He's everywhere to me but almost no where at the same time, it's almost impossible to not think about him for a second. We enter the same janitors closet we were in before, he leads me in with one hand before looking both ways and entering behind me. The rooms dark again, and I feel completely vulnerable just standing in the middle of it. He closes the door behind him, and I hear him slightly groan before he turns the light on, turning around to face me. I'm completely flustered again while I stare up at him, and he tucks a strand of hair behind my ear as I whimper beneath him. "Y/n..." he speaks to me softly, almost singing my name. He backs me up against a wall, and leans his hand against it, towering over me. My knees almost buckle from the music in my ears. My name coming out his mouth is almost dreamlike, and I pinch my thigh to make sure everything is real. "I know you made it on time to the Brew yesterday. I like that, you listen." he says, smirking as he gestures at me with his index finger. He taps me in my chest before letting it drag down my cleavage, past my belly, and almost at my pelvis.
"But, unfortunately I couldn't make it due to that little rumor you spread of us. I mean, Tatum was pretty pissed. A lot of things are out of my control when her rage is involved." He taunts me with this, playing with a loose strand of my hair in his fingers as he maintains eye contact with me, the slyest grin on his face. " I mean..." he pushes himself off the wall, stepping away from me as he begins to circle the room. "I know you've had feelings for me for some time now, but maybe I should've emphasized how much secrecy would be important in this situation." He completely faces me now, "I thought, maybe I'd be able to trust you?" His question sounds almost threatening, but a frown is plastered across his face, and his eyes are soft as he continues to look at me. "It wasn't m-me Stu. I-I would never discuss anything w-we do to anyone, I mean, I d-don't speak to a lot of people here."
"Then who do you speak to?" His demeanor hardens now. He looks me up and down, almost like he's trying to read me, "I mean, n-not really a-anybody. No one. I swear." I find myself being awfully eager to please him, and I loosen my shoulders as the last word leaves my mouth. He sucks in his breathe before mumbling a small, "mmm" placing his hand on his chin as he says it, almost smiling before he says, “I had a good feeling I could trust you then.” He’s smirking as he says this, and anger begins to boil inside of me. How can he even accuse me of being untrustworthy, when just yesterday he left me waiting for him in a Brew, alone for 3 hours! How could he even sit here and stare at me like I'm the problem here? "W-what about me?" I manage to spew out, almost in a whisper, but he hears me. He begins to slowly walk towards me, "What about you?" he asks me, leaning back against the wall over me. I hesitate at first, scared of where this could go, but he grabs my cheeks with his right hand, lifting my face up to look at him. "Speak." His face is inches from mine, and I close my eyes. Moaning silently as I bite my lip, wishing he'd just kiss me already and forget about fucking Tatum. I open my eyes before I continue, completely flustered at his domineering demeanor towards me.

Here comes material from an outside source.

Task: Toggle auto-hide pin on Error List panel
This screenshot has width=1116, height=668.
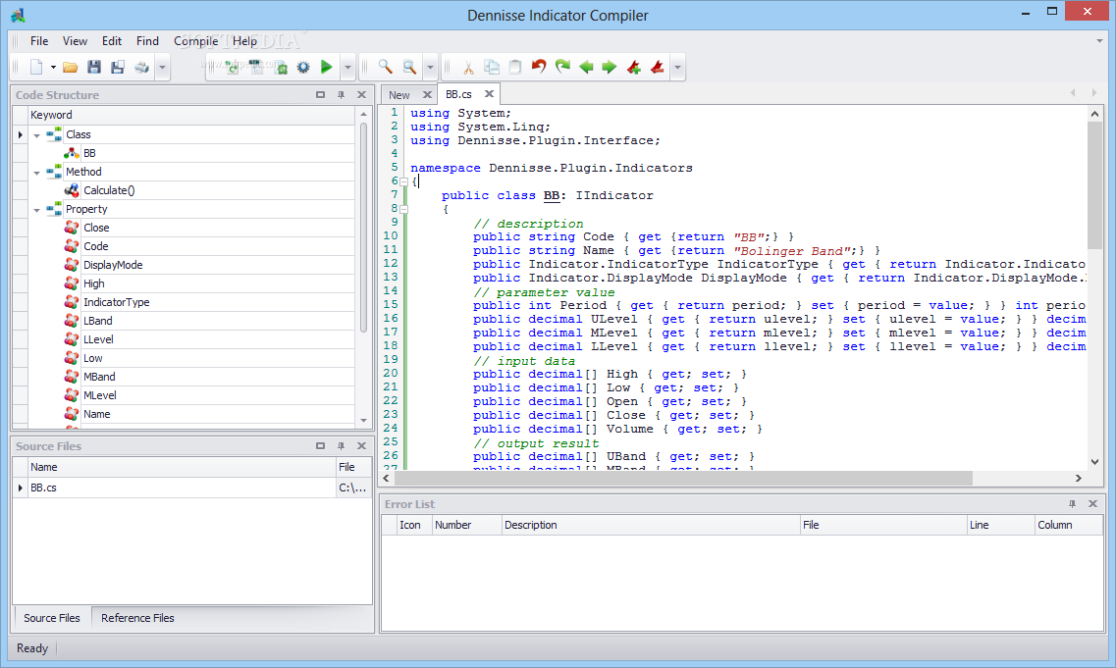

"I thought I could t-t-rust you last night, you left me stranded there alone for 3 hours. It was so emba-"
"You waited for me for 3 hours? " He snorts almost, and my face burns completely as it forms a snarl, gritting my teeth before I mutter, "fuck you." I begin to push past him.

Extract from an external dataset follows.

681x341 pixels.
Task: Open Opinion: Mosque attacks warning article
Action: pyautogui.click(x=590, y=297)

"Yeah, I'm looking forward to it huh? Hey!”
Before I can exit the room, he grabs my arm, hard. I wince at the pain and franticly look up at him, shocked at the sudden aggression. "D-dont...you walk away from me." He says, calmy. His eyes are closed as he says it, but he opens them to look at me, his smile is gone and his stare leaves my heart pounding out of my chest. I swallow as I look back up at him, and he swings me back up against the wall before grabbing both my shoulders. "I'm...sorry. OK. I should've let you know somehow that I couldn't make it. That was on me, that was my fuck up." He maintains eye contact with me the whole time as he says this, sweat beads begin to form on his forehead and his lips are almost dripping with spit. "Just...don't-walk away from me. We aren't done talking." His head is slightly tilted to the side, but he slowly lets go of my shoulders before he begins to run his hands along my arms. "Now, let's make this date happen, huh? Tonight's not a good night for me unfortunately..." he says, tilting his head to the side as he grits his teeth and widens his eyes, but he smirks as he continues.

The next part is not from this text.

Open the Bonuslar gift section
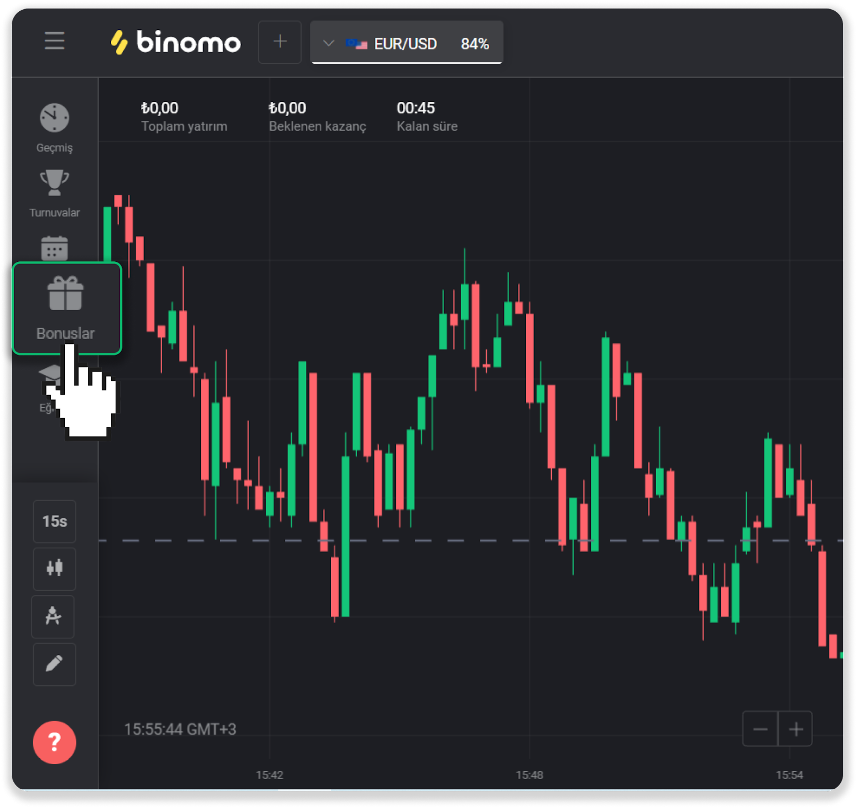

"...but tomorrow, after school ofcourse, we can meet. Finally. Let's say, your house around 9." I purse my lips, wanting to protest at the time stated but too afraid for his reaction. "Be a good girl and agree...right?" He says, rubbing his thumb against my bottom lip as he gently nods his head, waiting for me to do the same. I slowly nod my head as my lip quivers. "Good." He slowly inhales as he drags his finger down my lip, to my chin and down my throat. He lets it trail along my collar bone before he leans in, I feel his breathe against my neck as he rests his hand on my shoulder . "I'll make sure to make it up to you tomorrow night." His breathe lingers against my ear, and I close my eyes before accidently moaning aloud. I quickly open my eyes as I purse my lips together, and my heart begins to beat through my chest and out my ass. I quickly clear my throat as I look down, and he backs up before chuckling slightly. "Don't feel the need to hide that later on, ok?" He says, smirking as he bites his lip, exiting the room. I'm left standing there alone again in a puddle of my own juices. Could he be anymore of a tease? I take my hair out its ponytail, as I migraine attacks my skull. Why does he have to be so confusing? And why am I so turned on by it? I run my fingers through my hair, replaying the entire moment. It was supposed to be a moment of power for me, but instead I surrendered to him, just as Tatum did yesterday. But, it's almost like I couldn't resist him, like I had to obey him. Who am I kidding? Why even spend this entire experience being upset with him over one small accident, when I could instead enjoy this entire moment in it's glory?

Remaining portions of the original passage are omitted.